Afrique subsaharienne : comment mieux mobiliser l’épargne intérieure pour le financement des infrastructures
L’accélération des investissements en infrastructures a été un des moteurs de la croissance soutenue en Afrique subsaharienne durant les dix dernières années en raison de son impact direct sur le Produit Intérieur Brut (PIB) des pays. Elle est aussi un facteur permissif essentiel des progressions futures possibles de ce PIB par l’amélioration que les nouvelles infrastructures apportent sur la qualité de l’environnement des entreprises et donc sur leur compétitivité. Ces infrastructures sont variées : transports, télécommunications, énergie, adduction d’eau, mais aussi logement et environnement. Elles présentent toutes au moins trois caractéristiques communes. D’abord l’immensité des besoins dus en particulier aux retards existants, à la croissance démographique et à l’urbanisation galopante, comme l’indique le montant annuel de 93 milliards de USD cité notamment par la Banque Mondiale pour chacune des dix années à venir. Ensuite, les montants unitaires élevés de la quasi-totalité des investissements nécessaires par suite de leur nature –pont, aéroport, barrage,..- ou de leur approche jusqu’ici principalement centralisée. Enfin, la diversité des sources de financement qui interviennent pour ces projets et l’insuffisance chronique constatée des ressources disponibles, couramment évaluées à 50% des besoins totaux recensés.
Dans les financements mobilisés, l’insuffisance des ressources intérieures, publiques et privées confondues, constitue une explication importante du « gap » constaté. Parmi ces financements locaux, l’Etat tient une place centrale par les impôts et taxes qu’il draine. Son action est cependant handicapée par le poids élevé et croissant des charges de fonctionnement de la puissance publique et par la faiblesse persistante de la pression fiscale, et cette situation ne devrait s’améliorer qu’à moyen terme. Dans l’attente, les ressources privées pourraient donc prendre une importance grandissante, soit par le canal des intermédiaires financiers et leur activité de transformation, soit par un investissement direct effectué par les nationaux.
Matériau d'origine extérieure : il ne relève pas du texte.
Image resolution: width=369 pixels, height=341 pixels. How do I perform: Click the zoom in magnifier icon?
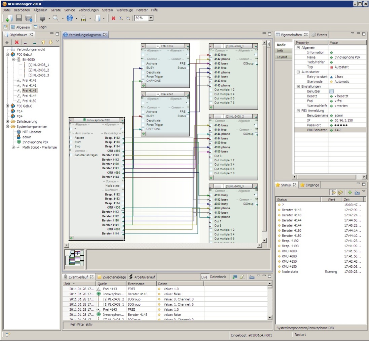click(121, 18)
Pour les intermédiaires financiers, plusieurs cas de figure sont à distinguer. Les banques commerciales ont désormais des moyens nettement accrus grâce à l’augmentation de leurs fonds propres et aux progrès de leurs activités. Leurs ratios prudentiels sont certes partout très limitatifs pour des prises de participation. En revanche, l’octroi de concours à moyen et long terme pour des investissements relève directement de leur mission et leurs possibilités de transformation ont été améliorées, comme dans l’Union Economique et Monétaire Ouest Africaine (UEMOA) en 2015 avec l’abaissement à 50% du ratio correspondant contre 75% précédemment. Même s’il est encore trop tôt pour évaluer les effets de cette disposition, il est certain que les banques considèrent avec plus de facilité les financements à moyen et long terme. La nette croissance des concours à l’immobilier dans de nombreuses banques le prouve : cette évolution a d’ailleurs été facilitée également par la mise en place en 2010 de la Caisse Régionale de Refinancement Hypothécaire (CRRH). Dans l’UEMOA, des accords ont aussi par exemple été mis au point entre des banques et la Banque Ouest Africaine de Développement (BOAD) pour cofinancer des prêts accordés à des entreprises de travaux publics chargées de construire des routes,. Ces coopérations privé/public sont aussi appliquées dans d’autres régions, et même à plus grande échelle, notamment par les grandes banques sud-africaines ou nigérianes. Les exemples de syndication de prêts de plusieurs centaines de millions de USD par Nedbank pour le gigantesque parc éolien du lac Turkana au Kenya ou par la First Bank of Nigéria pour le pipeline Accugas III au Nigéria l’illustrent parfaitement.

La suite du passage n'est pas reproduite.